» Supplied information:
========================

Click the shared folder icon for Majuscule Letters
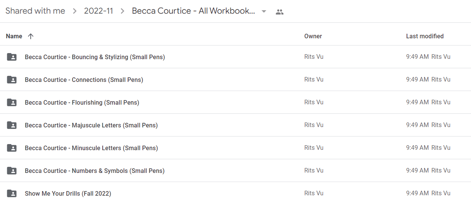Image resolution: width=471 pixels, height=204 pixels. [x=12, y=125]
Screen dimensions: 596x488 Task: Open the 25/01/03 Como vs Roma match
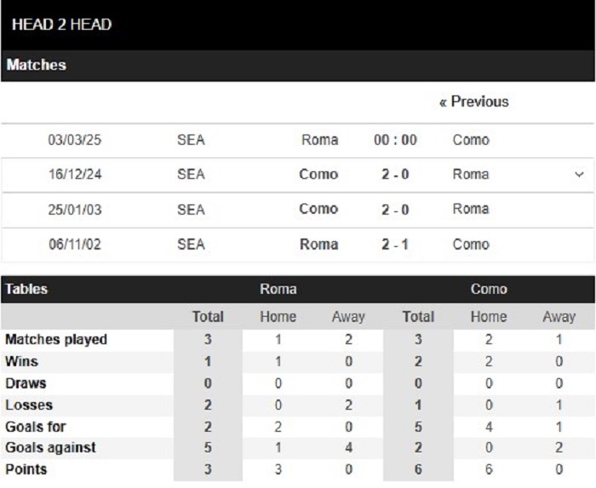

========================

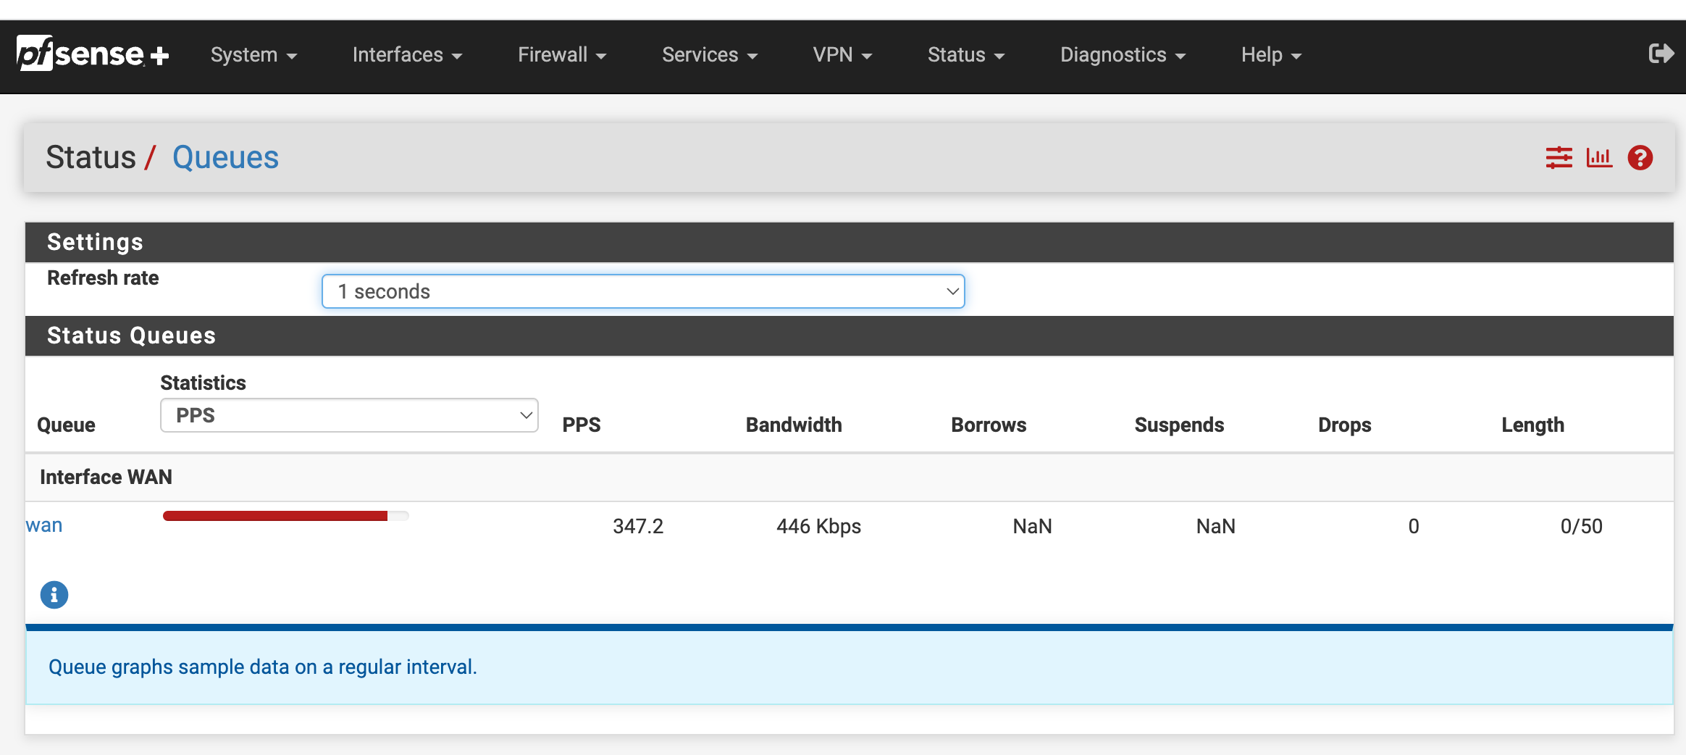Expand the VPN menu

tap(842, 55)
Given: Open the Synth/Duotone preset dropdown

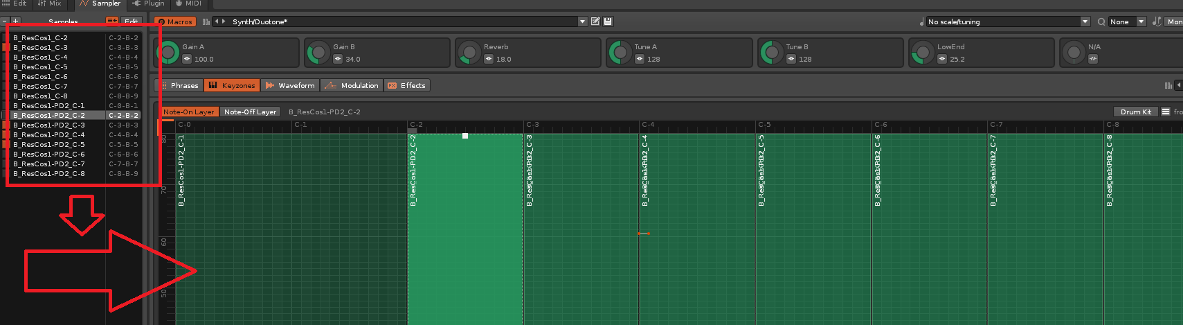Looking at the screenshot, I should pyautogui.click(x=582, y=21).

========================

» What you will do: Only the lines of the listing above from the one with "Click the shared" through the one with "Screen dimensions: 596x488" should be output, exactly, with both ends kept and pictures left out.

» Problem solution:
Click the shared folder icon for Majuscule Letters
Image resolution: width=471 pixels, height=204 pixels. [x=12, y=125]
Screen dimensions: 596x488 Task: Open the 25/01/03 Como vs Roma match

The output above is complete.